James Byrd was forced to sell eight of 10 locations due to underperformance, while Darrell's four locations have been cut down to two, the lawsuit states. These former franchisees "are not bad businesspeople as McDonald's has led them to believe," their lawyers argue in the complaint.
Rather, "They are victims of McDonald's targeted discrimination against Black franchisees, which McDonald's covered up during years of parity deals and false promises," the suit alleges. The plaintiffs are seeking as much as $5 million per store in damages — the same amount as in the August lawsuit — claiming they were sent on "a financial suicide mission."
McDonald's is taking the allegations seriously and has a business interest in making sure all locations are profitable, the fast-food giant said in a statement Monday to CBS MoneyWatch. The company also said it has helped the Byrd brothers even as their locations struggled.
"McDonald's has invested significantly in each of their respective businesses after they ran into business difficulties caused by mismanagement of their organizations," McDonald's said, alluding to the Byrds. "We will defend against this lawsuit while we move forward with our priorities to foster equitable opportunity for franchisees, suppliers and employees."
According to the suit, McDonald's steered Black franchisees to locations in inner-city neighborhoods with low sales and high security and insurance costs. Once Black franchisees owned a store, they were required to rebuild or buy new equipment immediately, at their own expense, while White franchisees were not, the complaint says.
In response to the lawsuit filed by the 52 Black former franchisees in August, McDonald's said it "categorically" denied the allegations, in a statement to CBS News last month. "We are confident that the facts will show how committed we are to the diversity and equal opportunity of the McDonald's System, including across our franchisees, suppliers and employees," the statement said.
McDonald's legal team filed a motion last month to have the case dismissed, calling the plantiffs' argument "self-serving" and "illogical."
McDonald's has a troubled history with Black franchisees. In 1969, activists boycotted four McDonald's in Cleveland until the company sold them to Black owners. In 1983, a Black franchise owner from Los Angeles sued the company for discrimination. McDonald's eventually paid him $4.5 million.
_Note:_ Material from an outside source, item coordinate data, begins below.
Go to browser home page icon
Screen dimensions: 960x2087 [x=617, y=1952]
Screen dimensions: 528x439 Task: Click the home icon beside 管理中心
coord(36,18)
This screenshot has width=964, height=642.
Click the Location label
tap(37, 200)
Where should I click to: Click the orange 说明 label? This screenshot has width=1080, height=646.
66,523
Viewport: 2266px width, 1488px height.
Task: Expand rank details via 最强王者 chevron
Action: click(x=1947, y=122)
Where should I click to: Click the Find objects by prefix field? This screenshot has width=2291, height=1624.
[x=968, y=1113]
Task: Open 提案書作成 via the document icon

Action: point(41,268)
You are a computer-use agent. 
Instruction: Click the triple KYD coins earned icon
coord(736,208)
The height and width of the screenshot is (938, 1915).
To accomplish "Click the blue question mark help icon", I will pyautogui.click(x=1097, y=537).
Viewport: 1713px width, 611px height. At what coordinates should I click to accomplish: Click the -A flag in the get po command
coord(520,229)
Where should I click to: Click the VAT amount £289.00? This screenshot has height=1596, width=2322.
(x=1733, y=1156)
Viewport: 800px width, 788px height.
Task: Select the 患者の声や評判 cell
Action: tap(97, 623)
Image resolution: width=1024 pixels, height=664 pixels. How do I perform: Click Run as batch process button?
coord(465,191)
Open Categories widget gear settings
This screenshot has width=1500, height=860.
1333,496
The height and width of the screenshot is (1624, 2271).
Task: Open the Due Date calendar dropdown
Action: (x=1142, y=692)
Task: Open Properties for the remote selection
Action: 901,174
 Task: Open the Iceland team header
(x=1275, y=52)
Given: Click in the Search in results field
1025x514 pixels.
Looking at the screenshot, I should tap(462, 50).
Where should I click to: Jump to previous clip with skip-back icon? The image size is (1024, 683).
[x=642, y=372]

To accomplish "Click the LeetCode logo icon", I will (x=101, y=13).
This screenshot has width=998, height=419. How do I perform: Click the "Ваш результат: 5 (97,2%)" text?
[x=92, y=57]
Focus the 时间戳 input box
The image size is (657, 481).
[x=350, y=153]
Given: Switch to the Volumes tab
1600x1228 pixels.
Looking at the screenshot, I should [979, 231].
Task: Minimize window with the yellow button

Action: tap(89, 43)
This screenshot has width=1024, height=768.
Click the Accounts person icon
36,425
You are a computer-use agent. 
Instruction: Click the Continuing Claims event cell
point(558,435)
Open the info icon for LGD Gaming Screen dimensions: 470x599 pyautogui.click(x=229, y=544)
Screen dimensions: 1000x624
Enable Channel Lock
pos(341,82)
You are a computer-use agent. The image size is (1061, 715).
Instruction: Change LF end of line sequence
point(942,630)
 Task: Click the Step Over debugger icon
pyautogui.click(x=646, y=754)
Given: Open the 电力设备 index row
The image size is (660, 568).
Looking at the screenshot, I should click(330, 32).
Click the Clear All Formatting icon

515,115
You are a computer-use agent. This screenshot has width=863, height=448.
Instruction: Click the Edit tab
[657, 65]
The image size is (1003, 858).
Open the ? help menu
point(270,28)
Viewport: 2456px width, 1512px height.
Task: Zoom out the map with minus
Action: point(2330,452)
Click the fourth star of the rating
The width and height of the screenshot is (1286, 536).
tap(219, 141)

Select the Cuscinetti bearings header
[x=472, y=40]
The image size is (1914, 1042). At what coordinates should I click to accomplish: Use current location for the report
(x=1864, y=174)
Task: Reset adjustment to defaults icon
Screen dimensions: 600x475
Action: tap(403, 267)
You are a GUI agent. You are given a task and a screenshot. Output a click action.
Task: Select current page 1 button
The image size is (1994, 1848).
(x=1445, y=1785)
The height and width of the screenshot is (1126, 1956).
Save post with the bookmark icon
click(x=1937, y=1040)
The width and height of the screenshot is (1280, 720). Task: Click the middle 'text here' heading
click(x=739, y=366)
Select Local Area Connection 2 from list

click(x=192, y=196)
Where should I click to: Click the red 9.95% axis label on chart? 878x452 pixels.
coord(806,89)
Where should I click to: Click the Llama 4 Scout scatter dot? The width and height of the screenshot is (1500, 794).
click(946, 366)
In 1996, McDonald's leadership acknowledged Black franchisees weren't achieving parity with their White counterparts and resolved to make changes, but charges of discrimination have since continued.
Two Black McDonald's executives sued the company in January, claiming it shifted advertising away from Black customers, graded Black-owned stores more harshly than White-owned ones and implemented business plans that had a discriminatory impact on Black franchisees.
McDonald's disputed these allegations, noting that 45% of its corporate officers and all of its field vice presidents are people of color.